WORK TO BE COMPLETED:
Count the lines in the data below that contain the string "screenshot", treating uppercase and lowercase as different. Reply with only the number.

--- Begin ---

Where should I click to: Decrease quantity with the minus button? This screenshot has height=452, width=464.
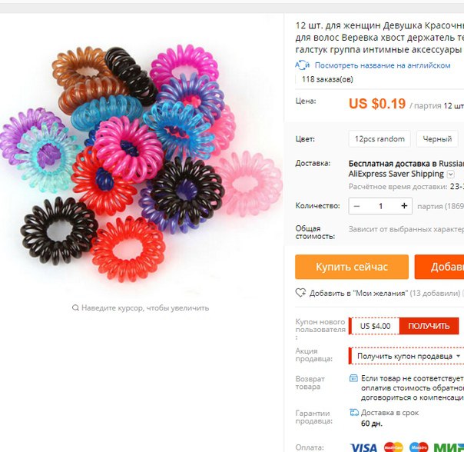tap(357, 206)
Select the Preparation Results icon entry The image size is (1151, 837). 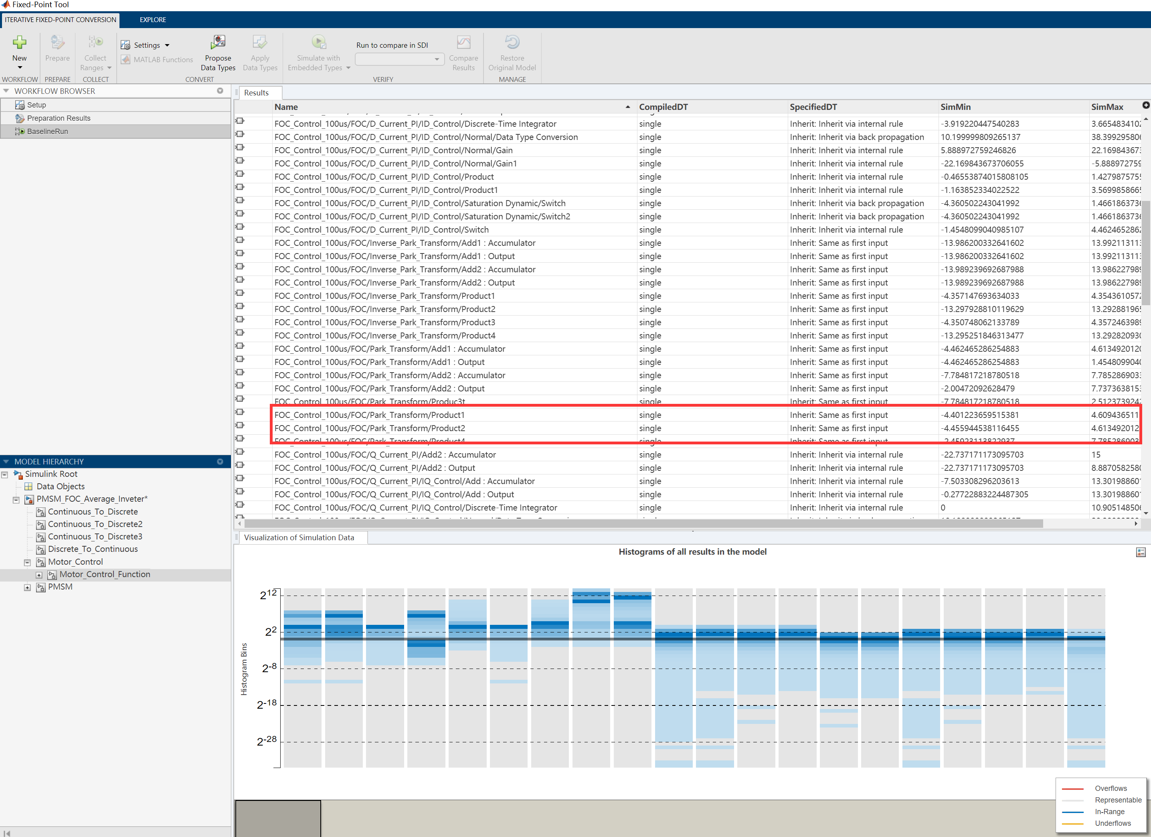coord(20,118)
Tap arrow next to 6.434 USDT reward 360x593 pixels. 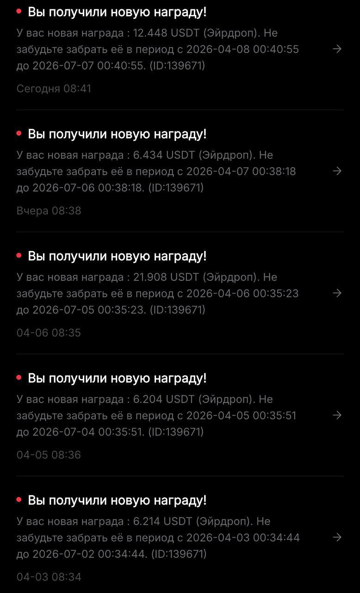pos(337,171)
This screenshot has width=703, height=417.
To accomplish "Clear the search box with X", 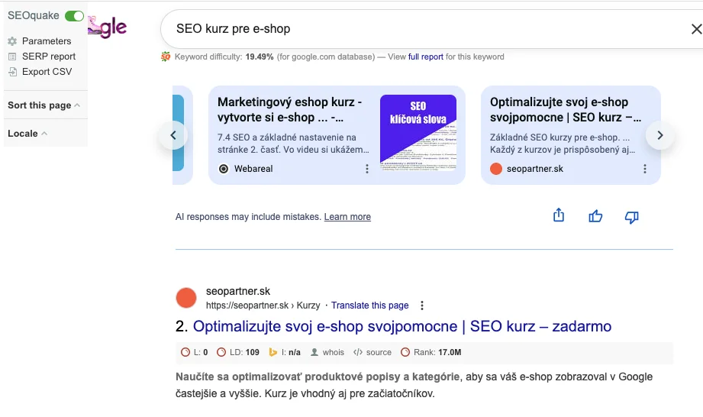I will coord(695,29).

--- End ---

ANSWER TO THIS EXERCISE:
2